Binary to Octal Converter
Convert between binary and octal number systems using the 3-bit grouping technique. Essential for Unix permissions, embedded systems, and digital logic.
How do I convert binary to octal?
Binary to octal conversion uses grouping of 3 bits. Starting from the rightmost bit (or decimal point for fractions), group binary digits into sets of three. Pad with leading zeros if needed. Convert each 3-bit group to its octal equivalent using the 3-bit table: 000=0, 001=1, 010=2, 011=3, 100=4, 101=5, 110=6, 111=7. Example: 110101 binary → groups 110 and 101 → 65 octal. For fractions: group to the right of the decimal point, padding with trailing zeros.

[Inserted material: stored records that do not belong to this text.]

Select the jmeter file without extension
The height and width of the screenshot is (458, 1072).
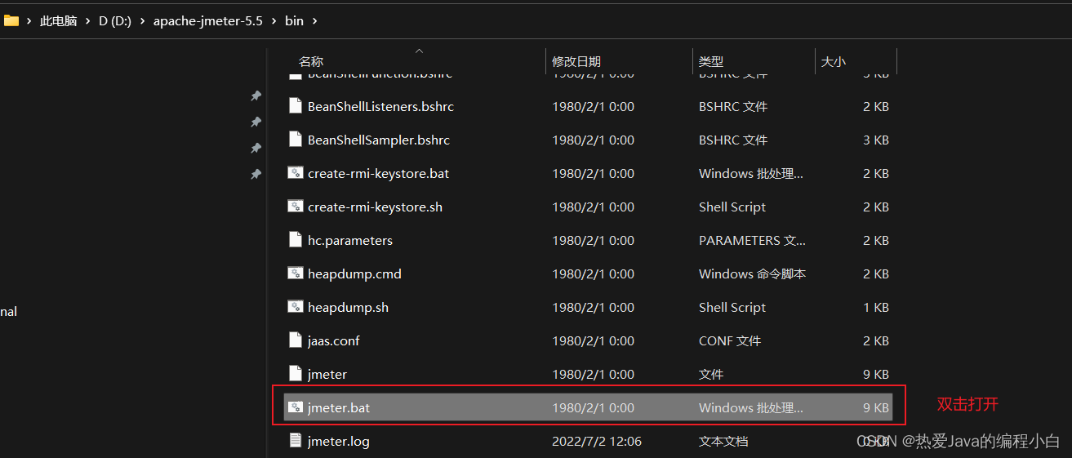pyautogui.click(x=327, y=374)
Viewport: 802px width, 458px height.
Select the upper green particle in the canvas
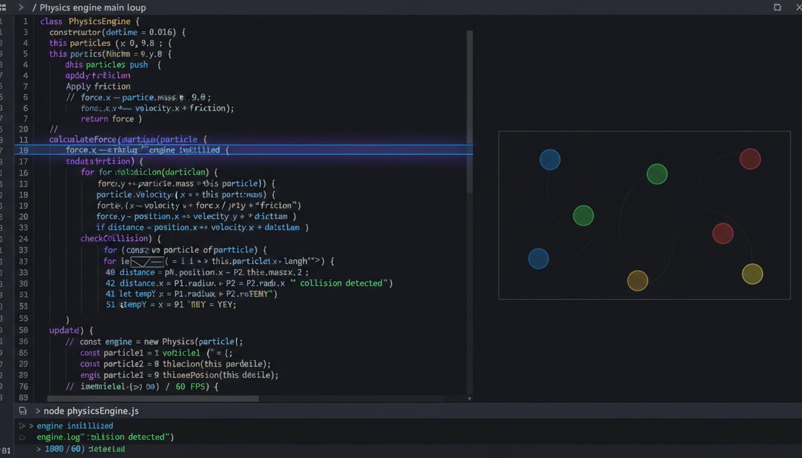click(656, 174)
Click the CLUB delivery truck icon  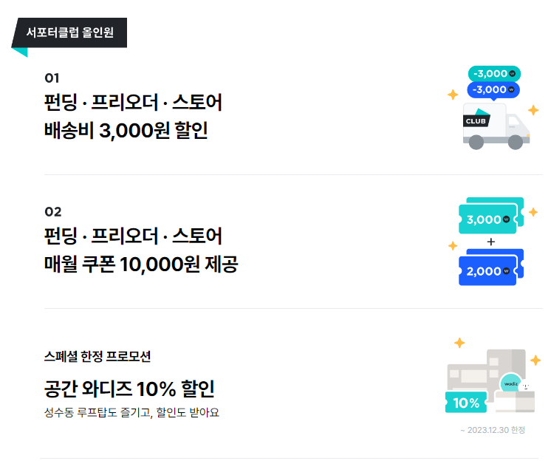(496, 127)
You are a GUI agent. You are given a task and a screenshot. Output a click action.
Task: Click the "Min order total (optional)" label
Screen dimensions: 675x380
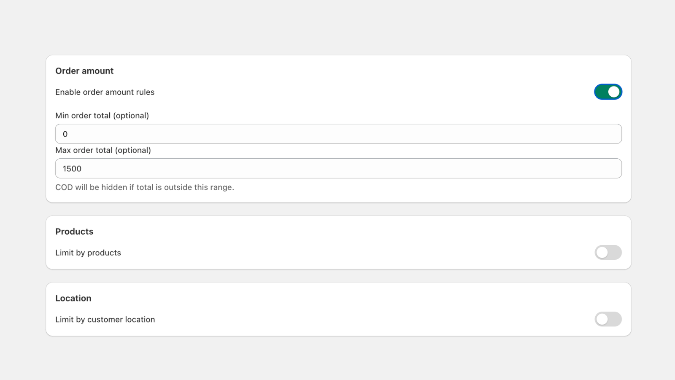(102, 116)
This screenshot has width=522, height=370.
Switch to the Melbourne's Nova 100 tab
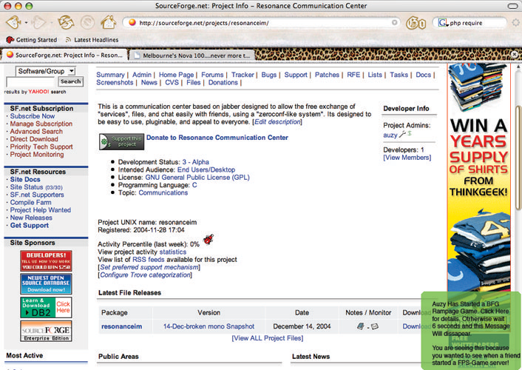191,55
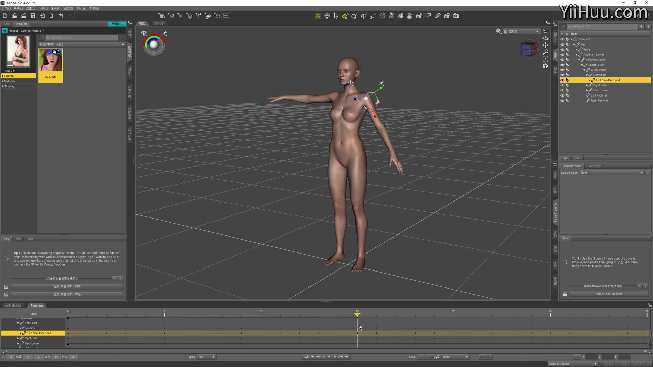Toggle visibility eye for Left Shoulder Bend

[562, 80]
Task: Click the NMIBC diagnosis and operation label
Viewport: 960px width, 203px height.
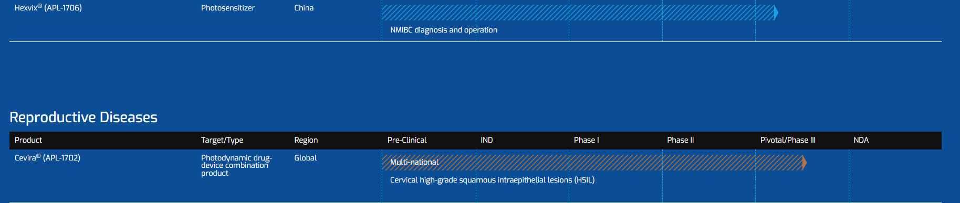Action: (x=444, y=30)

How do I convert octal to binary?
Octal to binary conversion is the reverse: replace each octal digit with its 3-bit binary equivalent. Write each octal digit as a 3-bit group using the table: 0=000, 1=001, 2=010, 3=011, 4=100, 5=101, 6=110, 7=111. Example: 257 octal = 010 101 111 binary = 10101111 (leading zero dropped). 34.7 octal = 011 100.111 binary = 11100.111. This method works because octal (base-8) = 2^3, so each octal digit maps to exactly 3 binary bits.
Why is octal still used in computing?
Octal persists in computing for several reasons: Unix/Linux file permissions use octal (chmod 755 = rwxr-xr-x). Each octal digit maps to exactly 3 bits, making it more compact than binary but easier than hex for representing 12-, 24-, or 36-bit systems. Some older computer architectures (PDP-8, IBM System/360) used word sizes divisible by 3. Digital displays and some embedded systems still use octal for configuration. Modern usage: file permission masks (0777, 0644), ASCII representation in some contexts, and networking (IP address octets pattern).
What is the octal number system and how does it work?
Octal is a base-8 number system using digits 0-7. Each place value represents a power of 8: 8^0=1 (ones), 8^1=8 (eights), 8^2=64 (sixty-fours), 8^3=512, etc. Example: 345 octal = (3×64) + (4×8) + (5×1) = 192 + 32 + 5 = 229 decimal. Octal avoids digits 8 and 9, making it unambiguous. Counting in octal: 0,1,2,3,4,5,6,7,10,11,...17,20, etc. The number after 7 is 10 (which equals 8 decimal). This is why octal is sometimes called "base-8 notation".